The second more recent development on the treatment side is that in a number of places there have been set aside on an experimental basis particular wards which have been fully air conditioned. As yet this has only been done or proposed in a few places. It is a little soon to say how effective it will be, but I want to draw attention to the fact because I am anxious to give the hon. Gentleman as wide a picture as I can of what we are doing in the matter.

The Rev. Ll. Williams

Before the hon. Gentleman finishes, could he possibly say a word about a possible change of attitude with regard to the compensatory, not the medical, treatment of workers who suffer from bronchitis?

Mr. Thompson

I feel that I should probably be trespassing on the bounds of order if I discussed arrangements which, I am sure, would involve legislation, but I have, of course, paid attention to what the hon. Member has said.

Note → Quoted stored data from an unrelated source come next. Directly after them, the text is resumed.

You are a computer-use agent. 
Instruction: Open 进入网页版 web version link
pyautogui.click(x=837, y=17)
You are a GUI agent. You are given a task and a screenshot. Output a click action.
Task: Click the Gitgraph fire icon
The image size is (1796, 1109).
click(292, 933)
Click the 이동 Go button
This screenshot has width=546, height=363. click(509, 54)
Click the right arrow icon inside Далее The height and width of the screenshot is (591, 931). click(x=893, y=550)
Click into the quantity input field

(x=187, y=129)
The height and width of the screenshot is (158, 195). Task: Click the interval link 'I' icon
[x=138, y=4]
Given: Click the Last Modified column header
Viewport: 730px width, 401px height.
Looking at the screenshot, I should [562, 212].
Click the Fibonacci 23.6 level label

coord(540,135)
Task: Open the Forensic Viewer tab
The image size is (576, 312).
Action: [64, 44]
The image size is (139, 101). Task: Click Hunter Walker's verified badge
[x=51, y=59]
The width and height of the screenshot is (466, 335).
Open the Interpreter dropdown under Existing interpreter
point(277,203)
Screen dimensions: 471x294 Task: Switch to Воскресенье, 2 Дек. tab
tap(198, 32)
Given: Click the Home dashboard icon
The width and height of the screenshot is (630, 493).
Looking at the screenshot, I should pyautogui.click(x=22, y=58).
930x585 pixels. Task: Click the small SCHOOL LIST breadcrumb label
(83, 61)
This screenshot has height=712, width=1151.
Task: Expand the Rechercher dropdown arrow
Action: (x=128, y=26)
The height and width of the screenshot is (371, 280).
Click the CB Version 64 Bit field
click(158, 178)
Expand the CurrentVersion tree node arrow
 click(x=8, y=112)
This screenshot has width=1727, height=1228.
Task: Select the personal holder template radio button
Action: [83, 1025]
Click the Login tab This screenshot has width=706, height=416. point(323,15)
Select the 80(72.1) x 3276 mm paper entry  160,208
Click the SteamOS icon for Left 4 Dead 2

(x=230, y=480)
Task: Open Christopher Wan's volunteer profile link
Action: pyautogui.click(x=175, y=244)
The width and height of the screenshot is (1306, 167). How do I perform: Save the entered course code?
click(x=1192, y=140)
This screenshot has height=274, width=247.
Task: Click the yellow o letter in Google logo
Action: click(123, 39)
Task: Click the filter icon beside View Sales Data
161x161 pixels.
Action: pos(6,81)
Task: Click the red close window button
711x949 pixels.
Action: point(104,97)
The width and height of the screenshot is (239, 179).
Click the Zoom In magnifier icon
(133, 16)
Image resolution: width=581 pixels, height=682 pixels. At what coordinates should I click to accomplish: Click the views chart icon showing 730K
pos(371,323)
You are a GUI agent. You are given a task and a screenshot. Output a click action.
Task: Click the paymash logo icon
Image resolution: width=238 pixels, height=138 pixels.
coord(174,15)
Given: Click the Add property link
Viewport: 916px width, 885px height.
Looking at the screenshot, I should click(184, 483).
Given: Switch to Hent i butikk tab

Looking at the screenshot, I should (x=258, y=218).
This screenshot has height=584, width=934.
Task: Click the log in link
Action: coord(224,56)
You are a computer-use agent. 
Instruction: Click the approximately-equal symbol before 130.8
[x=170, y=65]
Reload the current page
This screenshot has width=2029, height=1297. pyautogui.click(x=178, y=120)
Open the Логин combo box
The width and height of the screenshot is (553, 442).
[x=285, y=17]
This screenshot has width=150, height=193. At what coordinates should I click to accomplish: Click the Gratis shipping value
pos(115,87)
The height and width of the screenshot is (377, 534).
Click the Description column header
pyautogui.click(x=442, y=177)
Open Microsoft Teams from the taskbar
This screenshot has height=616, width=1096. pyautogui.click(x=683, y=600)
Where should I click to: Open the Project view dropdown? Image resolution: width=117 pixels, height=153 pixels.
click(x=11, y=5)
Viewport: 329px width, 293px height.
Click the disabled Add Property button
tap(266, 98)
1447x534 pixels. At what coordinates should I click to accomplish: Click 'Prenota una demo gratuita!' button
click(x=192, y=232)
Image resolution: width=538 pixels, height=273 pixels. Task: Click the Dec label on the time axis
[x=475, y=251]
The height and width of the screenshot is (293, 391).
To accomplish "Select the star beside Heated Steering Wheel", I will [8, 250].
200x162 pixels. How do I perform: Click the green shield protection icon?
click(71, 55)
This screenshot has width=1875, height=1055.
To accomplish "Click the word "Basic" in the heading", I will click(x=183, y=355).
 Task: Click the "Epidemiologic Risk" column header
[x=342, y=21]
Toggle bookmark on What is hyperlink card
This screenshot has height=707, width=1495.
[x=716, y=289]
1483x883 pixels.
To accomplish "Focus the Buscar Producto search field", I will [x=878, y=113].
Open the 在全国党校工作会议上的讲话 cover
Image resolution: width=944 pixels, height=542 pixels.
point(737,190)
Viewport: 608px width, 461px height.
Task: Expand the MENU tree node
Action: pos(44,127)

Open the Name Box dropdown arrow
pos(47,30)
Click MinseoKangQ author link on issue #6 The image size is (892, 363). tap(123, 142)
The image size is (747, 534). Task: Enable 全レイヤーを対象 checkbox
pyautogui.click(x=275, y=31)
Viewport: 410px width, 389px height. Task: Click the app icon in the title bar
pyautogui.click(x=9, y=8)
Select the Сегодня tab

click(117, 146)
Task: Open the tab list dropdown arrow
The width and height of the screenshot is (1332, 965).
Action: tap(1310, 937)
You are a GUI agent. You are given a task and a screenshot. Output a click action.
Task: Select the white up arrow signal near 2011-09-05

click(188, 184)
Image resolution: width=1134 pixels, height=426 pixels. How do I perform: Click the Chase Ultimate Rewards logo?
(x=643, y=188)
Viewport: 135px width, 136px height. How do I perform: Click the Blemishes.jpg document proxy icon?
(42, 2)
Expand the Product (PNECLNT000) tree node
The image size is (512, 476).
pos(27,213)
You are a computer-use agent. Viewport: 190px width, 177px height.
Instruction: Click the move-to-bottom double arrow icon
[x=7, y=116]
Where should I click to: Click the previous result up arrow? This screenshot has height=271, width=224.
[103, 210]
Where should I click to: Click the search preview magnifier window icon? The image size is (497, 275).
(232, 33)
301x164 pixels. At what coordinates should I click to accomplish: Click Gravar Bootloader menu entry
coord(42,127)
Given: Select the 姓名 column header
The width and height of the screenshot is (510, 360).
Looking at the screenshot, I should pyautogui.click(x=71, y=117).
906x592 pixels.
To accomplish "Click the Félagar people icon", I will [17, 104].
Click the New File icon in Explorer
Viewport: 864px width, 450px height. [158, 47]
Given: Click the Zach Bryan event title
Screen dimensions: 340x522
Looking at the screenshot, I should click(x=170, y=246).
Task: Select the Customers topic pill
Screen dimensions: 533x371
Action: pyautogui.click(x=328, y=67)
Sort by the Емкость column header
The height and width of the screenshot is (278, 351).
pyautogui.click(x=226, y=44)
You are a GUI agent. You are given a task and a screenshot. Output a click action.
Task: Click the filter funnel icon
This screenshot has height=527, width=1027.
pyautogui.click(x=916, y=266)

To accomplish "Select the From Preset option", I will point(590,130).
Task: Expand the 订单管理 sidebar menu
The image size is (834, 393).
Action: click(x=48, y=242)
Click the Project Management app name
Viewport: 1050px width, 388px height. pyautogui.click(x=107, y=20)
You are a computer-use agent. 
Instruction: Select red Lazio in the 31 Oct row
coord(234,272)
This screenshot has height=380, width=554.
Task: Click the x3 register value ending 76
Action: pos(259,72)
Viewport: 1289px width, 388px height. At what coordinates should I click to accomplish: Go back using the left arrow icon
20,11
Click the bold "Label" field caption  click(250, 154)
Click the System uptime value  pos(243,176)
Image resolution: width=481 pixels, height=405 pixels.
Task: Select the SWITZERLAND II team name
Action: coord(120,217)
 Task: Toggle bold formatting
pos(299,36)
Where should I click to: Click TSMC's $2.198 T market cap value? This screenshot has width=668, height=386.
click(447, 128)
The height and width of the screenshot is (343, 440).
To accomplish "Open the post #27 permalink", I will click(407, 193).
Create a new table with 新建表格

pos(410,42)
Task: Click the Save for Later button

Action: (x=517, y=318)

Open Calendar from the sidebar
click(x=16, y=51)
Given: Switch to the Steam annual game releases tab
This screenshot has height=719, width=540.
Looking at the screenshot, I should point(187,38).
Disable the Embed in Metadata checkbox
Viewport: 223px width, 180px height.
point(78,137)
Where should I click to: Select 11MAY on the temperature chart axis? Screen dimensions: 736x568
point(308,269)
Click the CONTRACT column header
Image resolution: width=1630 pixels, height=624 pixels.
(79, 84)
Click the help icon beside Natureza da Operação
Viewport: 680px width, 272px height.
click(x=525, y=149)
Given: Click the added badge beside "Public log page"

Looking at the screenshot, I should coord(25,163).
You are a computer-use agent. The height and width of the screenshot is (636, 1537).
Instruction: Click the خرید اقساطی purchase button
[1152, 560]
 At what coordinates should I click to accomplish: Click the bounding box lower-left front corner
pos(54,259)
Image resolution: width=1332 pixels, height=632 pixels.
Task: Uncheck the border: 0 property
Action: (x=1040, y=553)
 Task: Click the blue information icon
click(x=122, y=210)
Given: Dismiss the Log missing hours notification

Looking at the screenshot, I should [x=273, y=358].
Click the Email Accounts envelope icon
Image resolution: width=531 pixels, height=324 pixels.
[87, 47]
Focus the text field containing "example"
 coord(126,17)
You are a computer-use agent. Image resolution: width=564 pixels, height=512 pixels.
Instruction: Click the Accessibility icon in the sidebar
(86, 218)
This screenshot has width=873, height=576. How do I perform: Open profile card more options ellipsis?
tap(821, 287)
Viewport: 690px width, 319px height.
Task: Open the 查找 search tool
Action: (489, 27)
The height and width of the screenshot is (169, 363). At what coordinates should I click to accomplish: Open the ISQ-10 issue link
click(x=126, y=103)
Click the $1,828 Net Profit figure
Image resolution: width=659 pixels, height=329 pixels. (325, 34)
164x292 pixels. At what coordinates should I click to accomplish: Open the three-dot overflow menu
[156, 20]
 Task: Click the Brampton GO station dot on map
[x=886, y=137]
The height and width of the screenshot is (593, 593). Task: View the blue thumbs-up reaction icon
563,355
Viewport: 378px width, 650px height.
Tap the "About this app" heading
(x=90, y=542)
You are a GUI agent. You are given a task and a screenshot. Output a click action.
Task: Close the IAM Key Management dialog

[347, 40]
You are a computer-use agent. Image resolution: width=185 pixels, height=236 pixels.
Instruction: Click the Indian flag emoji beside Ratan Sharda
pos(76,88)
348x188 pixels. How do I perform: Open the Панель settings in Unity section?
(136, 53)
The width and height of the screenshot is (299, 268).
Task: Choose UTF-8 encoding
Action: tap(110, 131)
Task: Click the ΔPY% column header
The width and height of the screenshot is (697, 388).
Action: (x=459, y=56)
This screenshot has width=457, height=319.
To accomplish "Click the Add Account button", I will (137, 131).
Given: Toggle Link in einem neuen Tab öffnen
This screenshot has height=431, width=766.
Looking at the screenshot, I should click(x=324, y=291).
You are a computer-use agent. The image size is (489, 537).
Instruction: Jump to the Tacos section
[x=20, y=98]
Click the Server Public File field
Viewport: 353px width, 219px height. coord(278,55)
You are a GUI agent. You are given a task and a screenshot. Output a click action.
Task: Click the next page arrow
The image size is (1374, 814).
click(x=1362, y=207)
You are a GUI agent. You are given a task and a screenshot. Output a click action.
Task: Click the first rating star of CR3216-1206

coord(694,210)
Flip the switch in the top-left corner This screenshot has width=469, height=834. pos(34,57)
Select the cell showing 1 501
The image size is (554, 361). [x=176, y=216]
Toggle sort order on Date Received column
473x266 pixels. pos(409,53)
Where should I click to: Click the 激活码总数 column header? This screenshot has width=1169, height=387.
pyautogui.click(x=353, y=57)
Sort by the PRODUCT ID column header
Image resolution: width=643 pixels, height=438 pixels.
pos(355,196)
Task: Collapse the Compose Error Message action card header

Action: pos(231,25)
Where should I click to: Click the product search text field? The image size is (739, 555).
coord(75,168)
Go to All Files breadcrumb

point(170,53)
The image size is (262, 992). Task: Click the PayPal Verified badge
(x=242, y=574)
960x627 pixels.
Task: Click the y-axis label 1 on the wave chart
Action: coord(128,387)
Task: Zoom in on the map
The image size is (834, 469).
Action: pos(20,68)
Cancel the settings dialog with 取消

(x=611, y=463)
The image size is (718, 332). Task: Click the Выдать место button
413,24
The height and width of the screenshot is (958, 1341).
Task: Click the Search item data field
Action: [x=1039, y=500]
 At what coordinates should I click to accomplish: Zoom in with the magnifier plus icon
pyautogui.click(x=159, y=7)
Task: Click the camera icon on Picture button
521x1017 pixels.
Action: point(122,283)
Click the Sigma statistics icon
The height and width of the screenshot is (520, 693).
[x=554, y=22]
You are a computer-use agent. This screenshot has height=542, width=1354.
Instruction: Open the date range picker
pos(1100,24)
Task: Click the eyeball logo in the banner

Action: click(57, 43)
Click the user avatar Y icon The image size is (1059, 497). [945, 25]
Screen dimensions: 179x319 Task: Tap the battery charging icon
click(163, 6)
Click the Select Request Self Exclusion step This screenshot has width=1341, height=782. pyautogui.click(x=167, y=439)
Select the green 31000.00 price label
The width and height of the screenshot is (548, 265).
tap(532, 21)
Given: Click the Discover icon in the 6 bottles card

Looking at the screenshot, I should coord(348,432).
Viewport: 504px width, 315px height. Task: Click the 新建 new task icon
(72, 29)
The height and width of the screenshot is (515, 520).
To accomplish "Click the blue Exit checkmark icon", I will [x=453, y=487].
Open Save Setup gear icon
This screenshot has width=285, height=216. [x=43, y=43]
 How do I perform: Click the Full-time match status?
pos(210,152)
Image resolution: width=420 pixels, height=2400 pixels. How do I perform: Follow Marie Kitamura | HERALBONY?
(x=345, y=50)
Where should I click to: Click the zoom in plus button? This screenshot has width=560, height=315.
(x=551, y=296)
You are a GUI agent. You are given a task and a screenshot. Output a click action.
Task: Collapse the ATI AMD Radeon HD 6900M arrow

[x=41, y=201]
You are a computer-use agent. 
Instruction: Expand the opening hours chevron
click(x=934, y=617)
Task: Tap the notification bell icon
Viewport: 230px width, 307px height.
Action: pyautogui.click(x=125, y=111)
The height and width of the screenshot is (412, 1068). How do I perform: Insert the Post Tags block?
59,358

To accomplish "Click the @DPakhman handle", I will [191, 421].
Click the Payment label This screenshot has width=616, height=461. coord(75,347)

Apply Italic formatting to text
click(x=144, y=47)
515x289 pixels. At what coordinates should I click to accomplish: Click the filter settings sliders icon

I was describing some of the clinical aspects of the treatment of chronic bronchitis, and the last two points to which I referred, namely, the use of ex-tuberculosis accommodation and the provision of air-conditioned wards, were discussed by the Standing Advisory Medical Committee in 1956. At that time, the Committee formulated no specific advice, but did commend the progress made by the regional hospital boards. Discussions held at the time with senior hospital officers for the regions showed that the boards were, in general, very conscious of the big problems involved in providing for adequate treatment for sufferers from this disease and had done what they could to provide special facilities.

The hon. Gentleman made some reference to mass miniature radiography. I think he had in mind that there might be some hope of early diagnosis of the condition by this means and that this might make it possible to prevent the disease from developing. There is certainly a theoretical possibility here, but in the present state of our knowledge I do not feel that we should lean too heavily on it. In fact, much more research is needed before we know enough of the factors which may later affect the persons concerned, or of ways of preventing the early symptoms from turning into the chronic disease, and we need much more information before the possibility of early X-ray diagnosis can be turned to the advantage of the potential victims of the disease.

In conclusion, I would say that the crux of this problem is not susceptible of solution by administrative action. More knowledge is needed, and while the Government can, and do provide funds for research, we cannot dictate the pace at which research goes on, or the rate at which progress is made. Meanwhile, we do all we can, within the inevitable limits of our modern environment, with its atmospheric conditions, and the prompt and more effective treatment now possible for the serious lower respiratory infections which have, in the past, been the antecedents of chronic bronchitis should. I think, also lead to the reduction in the incidence of this distressing disease.

Question put and agreed to.

Adjourned accordingly at Twelve minutes to Eleven o'clock.